Finance committees for the ballot measures of last November’s elections ultimately spent more than $3 million, according to campaign disclosure documents filed this month.
The bulk of that money came from the approximately $2.5 million spent by the campaign against Measure D, a 1-cent-per-ounce tax on distributors of sugar-sweetened beverages. The Yes on D side spent nearly $1 million, receiving a donation of $115,000 from former New York mayor Michael Bloomberg — who ultimately contributed more than $600,000 in support of the tax — in the week leading up to the election.
Feb. 2 marked the deadline for filing postelection statements for the November election. These documents also reveal that Bloomberg provided about $350,000 for television advertising time and production — last year, he paid for an ad supporting Measure D to run during the World Series.
Later contributions to the No on D campaign consisted mostly of ones from the American Beverage Association California PAC, including more than $100,000 received in December.
Nearly $250,000 was spent by the campaign against Measure R, a proposal spearheaded by Councilmember Jesse Arreguin that would have put new environmental and labor regulations on development in Downtown Berkeley.
Overall, much of its contributions came from realtor groups, including a $5,000 contribution from the California Association of Realtors Issues Mobilization PAC received in December. The campaign also spent about $600 on a campaign victory event at the Beta Lounge, a bar in Berkeley.
The Yes on R campaign, in contrast, spent only about $24,000. Its later contributions included donations from various community members. Expenditures also included a $250 contribution to Arreguin, who ran uncontested in District 4.
Now that postelection statements have come in, the city staff is in the process of examining them. Berkeley’s Fair Campaign Practices Commission already was presented with a report last month on mass-mailing certifications and campaign statements filed as of Jan. 15.
According to the report, at least 60 mass mailings were filed by Berkeley committees in the 2014 election cycle, more than 75 percent of which were filed on time. The report noted that although mailing certifications were generally compliant, they did not always properly list “major funding by” information.

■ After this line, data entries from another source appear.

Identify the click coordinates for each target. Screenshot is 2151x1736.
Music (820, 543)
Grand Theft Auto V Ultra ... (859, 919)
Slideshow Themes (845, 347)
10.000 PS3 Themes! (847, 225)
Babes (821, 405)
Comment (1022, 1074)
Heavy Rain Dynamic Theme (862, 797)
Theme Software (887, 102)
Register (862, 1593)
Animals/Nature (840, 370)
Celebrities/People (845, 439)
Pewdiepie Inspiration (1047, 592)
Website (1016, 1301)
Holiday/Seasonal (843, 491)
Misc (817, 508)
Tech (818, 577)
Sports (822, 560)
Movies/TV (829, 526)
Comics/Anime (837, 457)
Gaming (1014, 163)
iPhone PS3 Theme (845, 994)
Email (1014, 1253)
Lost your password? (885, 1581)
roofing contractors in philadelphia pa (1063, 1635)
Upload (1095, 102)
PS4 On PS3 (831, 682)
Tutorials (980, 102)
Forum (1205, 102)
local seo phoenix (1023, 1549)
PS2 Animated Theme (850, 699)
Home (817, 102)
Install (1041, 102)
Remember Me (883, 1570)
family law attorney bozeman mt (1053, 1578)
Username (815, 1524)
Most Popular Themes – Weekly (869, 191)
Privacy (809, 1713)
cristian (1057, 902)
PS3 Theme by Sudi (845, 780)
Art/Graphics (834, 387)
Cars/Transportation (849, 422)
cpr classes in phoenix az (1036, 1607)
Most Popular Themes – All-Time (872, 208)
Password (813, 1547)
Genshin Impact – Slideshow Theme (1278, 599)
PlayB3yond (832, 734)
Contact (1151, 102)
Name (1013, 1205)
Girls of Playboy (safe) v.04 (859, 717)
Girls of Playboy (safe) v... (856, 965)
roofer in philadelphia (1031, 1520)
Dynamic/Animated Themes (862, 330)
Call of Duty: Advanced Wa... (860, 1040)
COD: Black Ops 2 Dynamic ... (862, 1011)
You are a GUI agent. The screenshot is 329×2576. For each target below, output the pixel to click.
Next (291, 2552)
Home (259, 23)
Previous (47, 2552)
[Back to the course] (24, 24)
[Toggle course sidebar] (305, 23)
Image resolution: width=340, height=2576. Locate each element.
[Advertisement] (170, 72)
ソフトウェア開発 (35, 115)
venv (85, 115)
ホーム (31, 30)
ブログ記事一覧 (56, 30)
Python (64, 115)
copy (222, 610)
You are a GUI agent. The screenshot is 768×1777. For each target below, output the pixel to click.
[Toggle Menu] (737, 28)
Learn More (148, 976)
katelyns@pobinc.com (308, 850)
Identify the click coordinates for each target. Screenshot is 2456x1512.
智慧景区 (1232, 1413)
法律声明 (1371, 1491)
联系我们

City staff checks in with committees throughout the filing process to ensure that errors are being rectified, according to Kristy van Herick, a deputy city attorney and the outgoing staff secretary for the commission,
Herick also noted that 2014 was the first election year in which all committees that raised or spent more than $1,000 were mandated to electronically file campaign statements, as per a Berkeley law adopted in 2013.